I despise fad diets. I’ve had people tell me to go Paleo, gluten-free, and a bunch of other diets over the years, only to have science debunk them one by one. These things usually require that you opt into buying a book, an app, special equipment, specific foods, an online community, or other things I do not have time for. I just wanted to eat healthy for myself and for the planet, not to join a cult. I always wondered what happened to these people who evangelized these disproven diets—do they lose a part of their identity? Or do they do ahead and believe it anyway, like astrology?
Overnight oats
So. Ta-dah! I fixed my breakfast by being one of those people who make overnight oats in mason jars. I make enough for the whole week. Here is the recipe that has worked for me:
1/2 cup soy milk
1/2 cup oatmeal
1 Tablespoon unsweetened peanut butter
1 teaspoon chia seeds
I place them all in a mason jar, mix them well, and place them in the refrigerator overnight.
What I like about this is that it’s simple, easy to integrate in my routine, and most importantly, allows me to buy in bulk so I produce less waste. A plant-based meal that is inexpensive, healthy, packed full of nutrients, can be modified in case I get tired of the flavor, and can be scaled up or down depending on how much I fuel I need. Most importantly, it’s something I look forward to eating every morning. I also like the fact that I’m using glass. Good old reusable sturdy pretty glass! I only had one mason jar at home, so for the others I use recycled glass jars. A Google search for “overnight oats recipes” will give you dozens of results, so if peanuts end up extinct because of climate change, there will be other things I can eat.
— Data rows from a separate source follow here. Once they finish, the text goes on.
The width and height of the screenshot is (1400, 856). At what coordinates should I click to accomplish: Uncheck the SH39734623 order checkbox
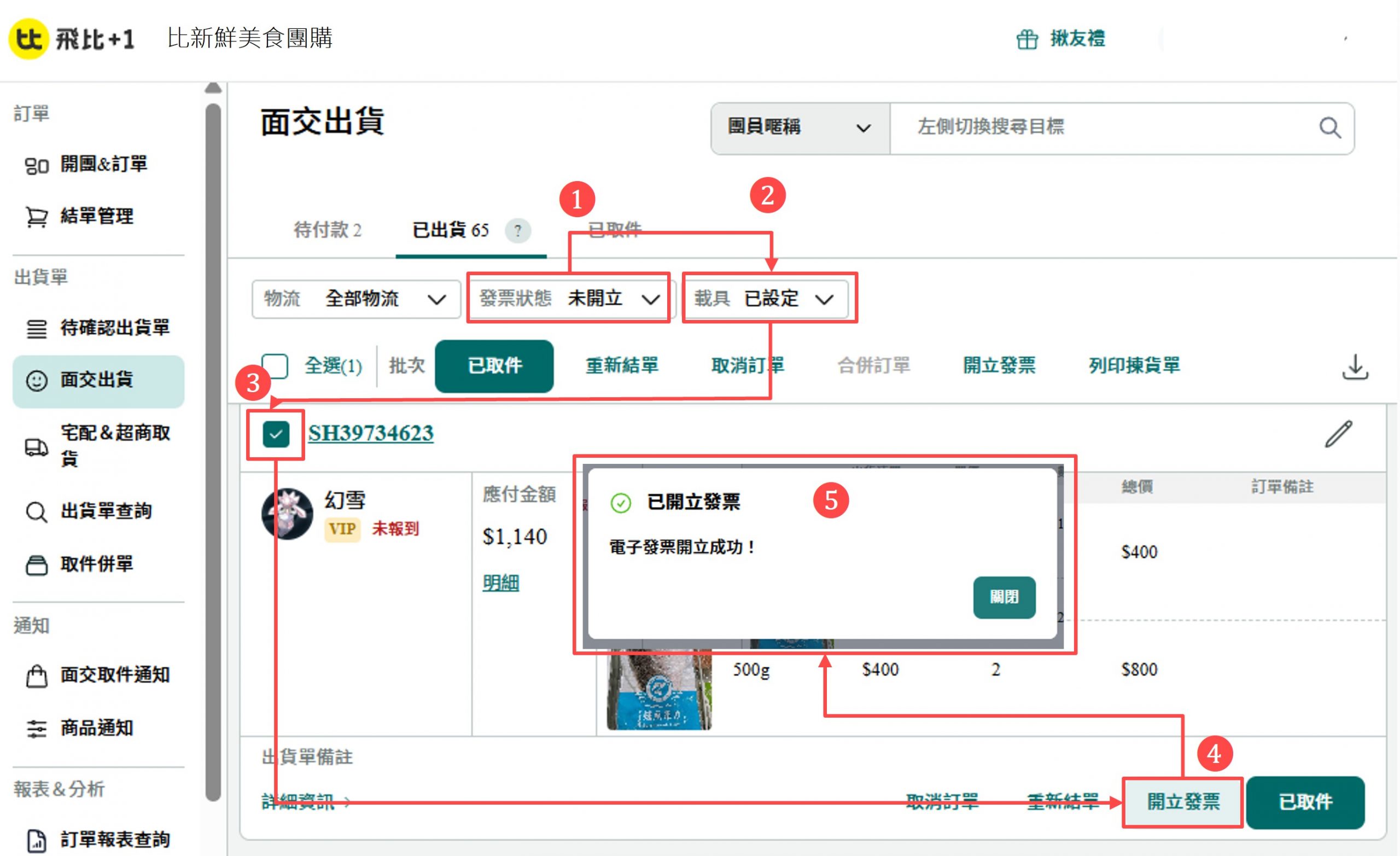[276, 435]
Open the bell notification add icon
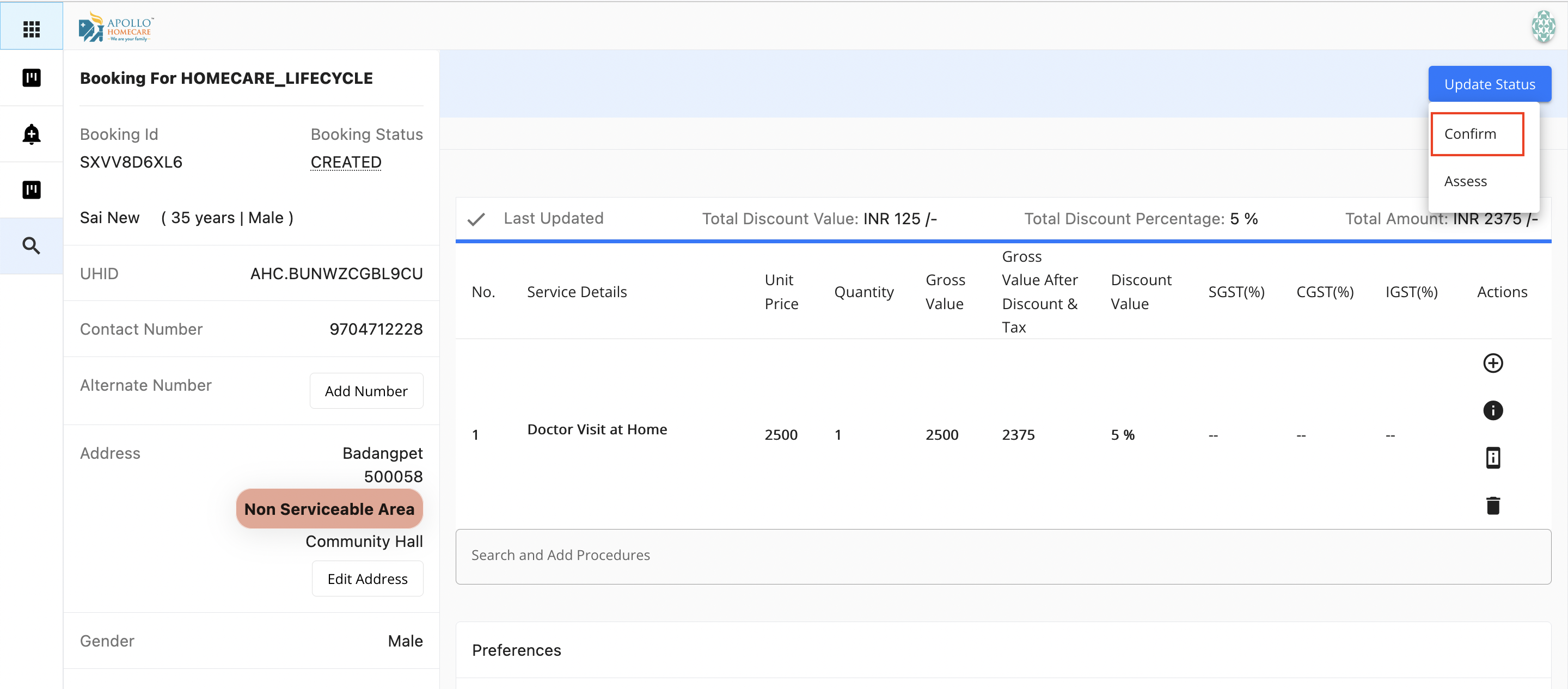Viewport: 1568px width, 689px height. (x=31, y=134)
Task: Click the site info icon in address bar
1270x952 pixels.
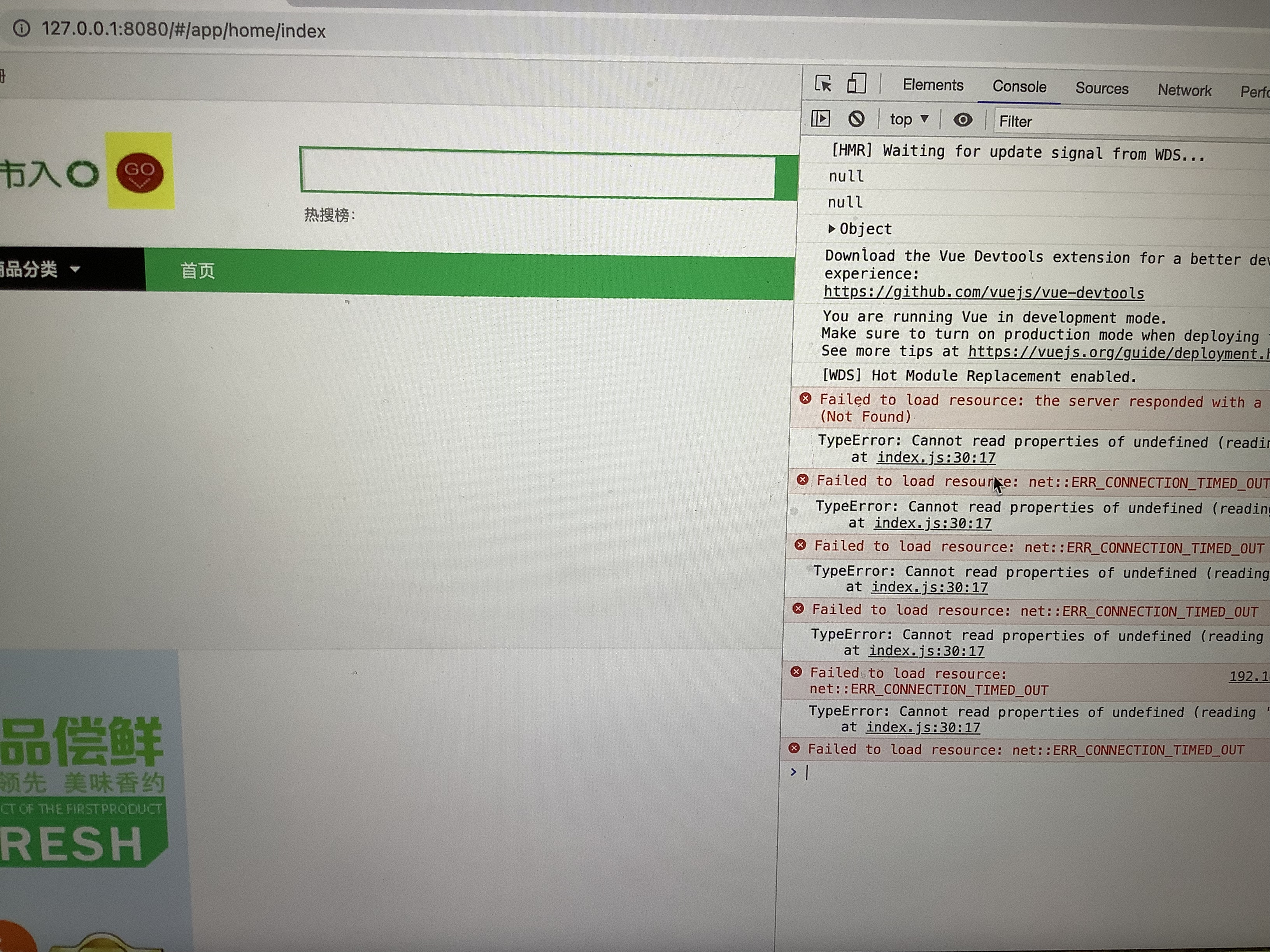Action: click(21, 28)
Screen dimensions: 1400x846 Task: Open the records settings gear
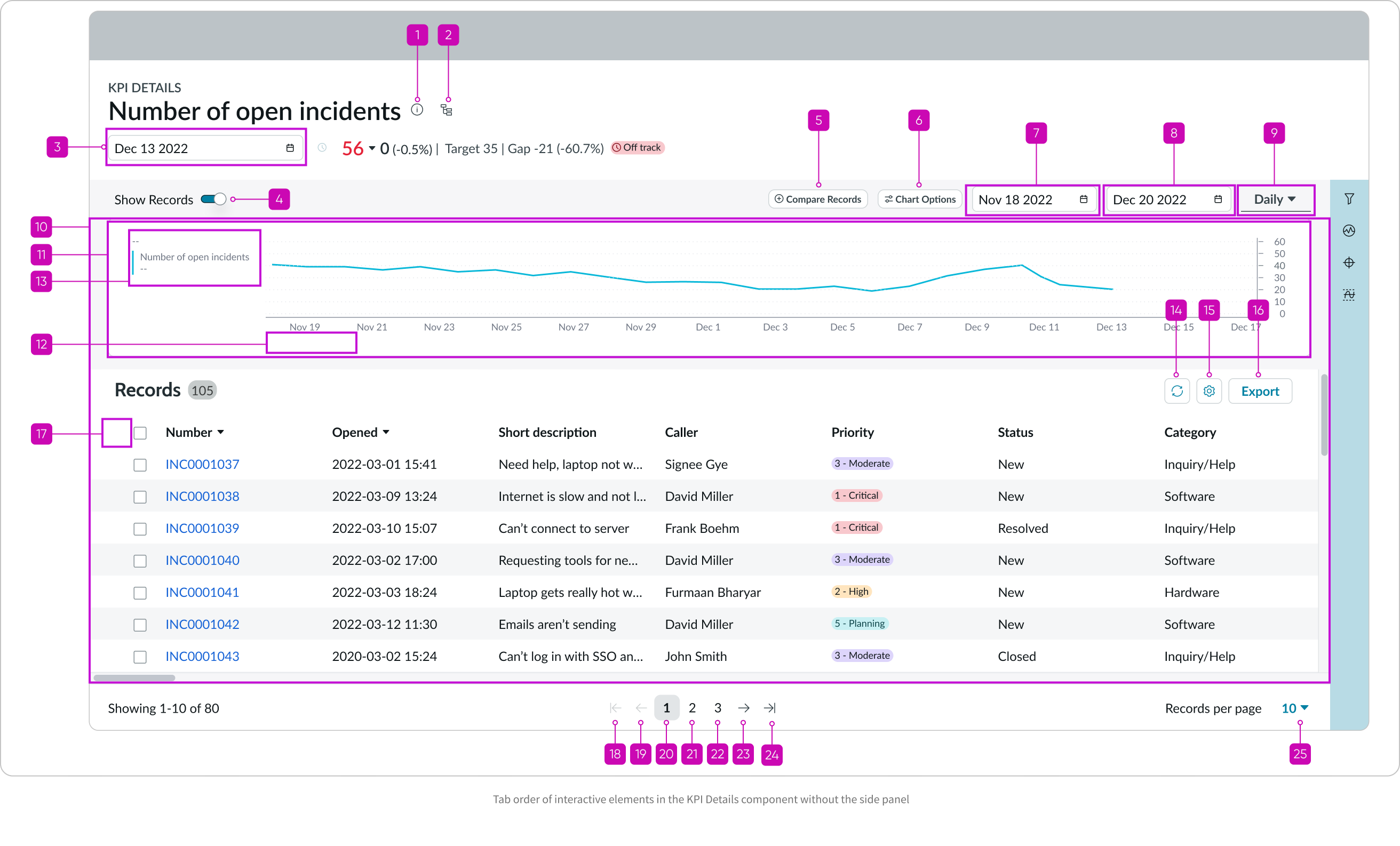pos(1209,391)
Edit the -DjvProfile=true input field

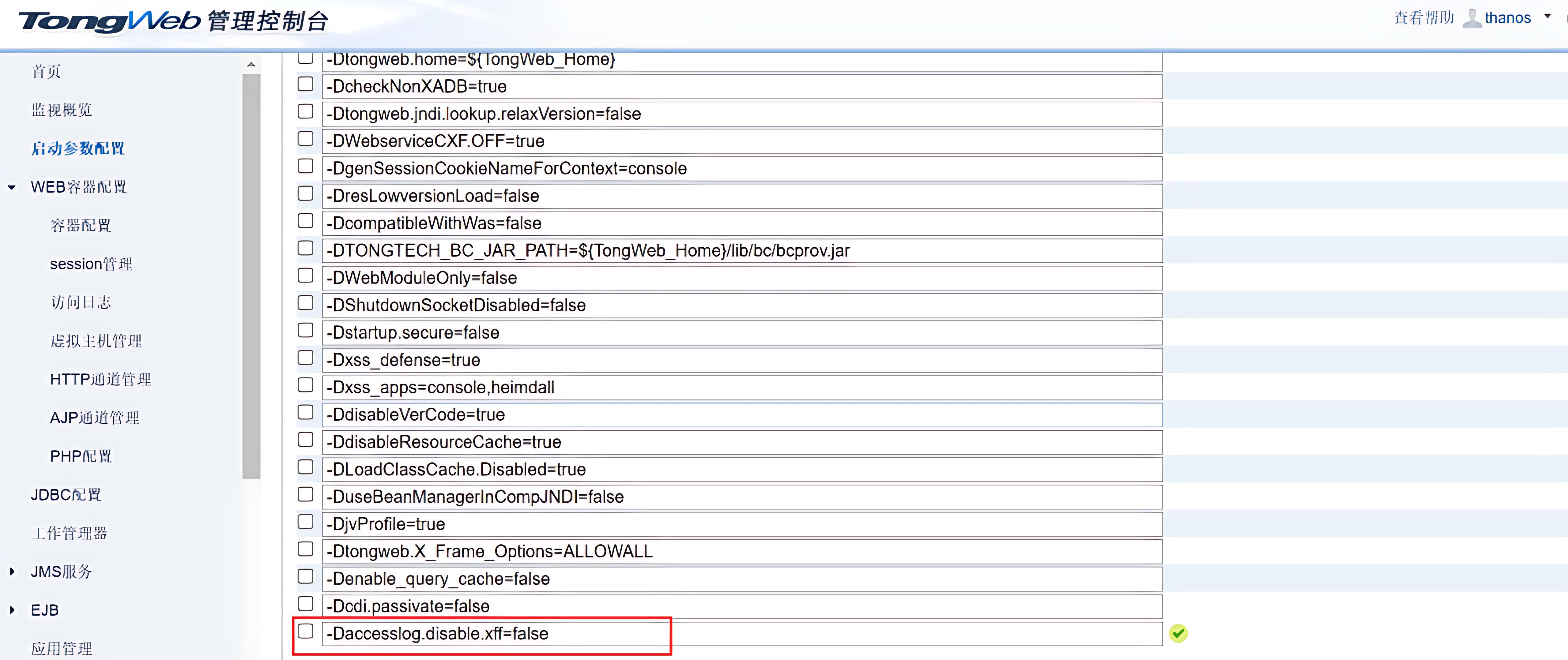730,524
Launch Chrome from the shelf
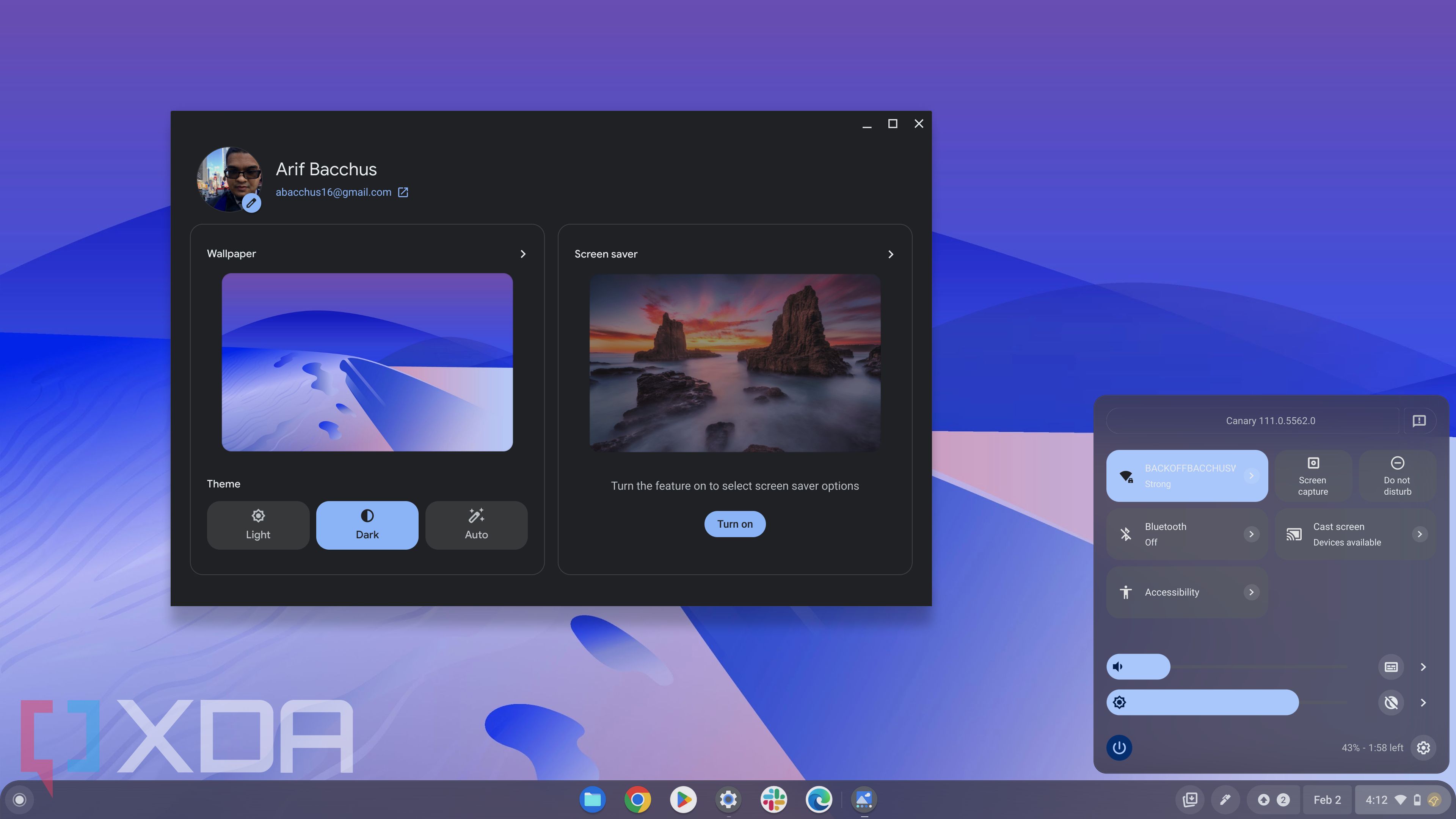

So far, it’s been keeping me full until my next meal and it’s one less decision I have to make during a busy day. Overnight oats are the jeans-and-turtle-neck (or hoodie) of the breakfast world—it works, and you don’t waste precious time thinking about it. Prep time is less than five minutes. For the whole week.
If I were to rate this new practice, I would give it a 4 out of 5 stars. If only there was a way to source all of these ingredients locally, as some of them are imported from other countries. Later in the year, I will experiment on making some of these ingredients myself, or finding a local supplier. One thing at a time. But for now, mornings just became a lot easier.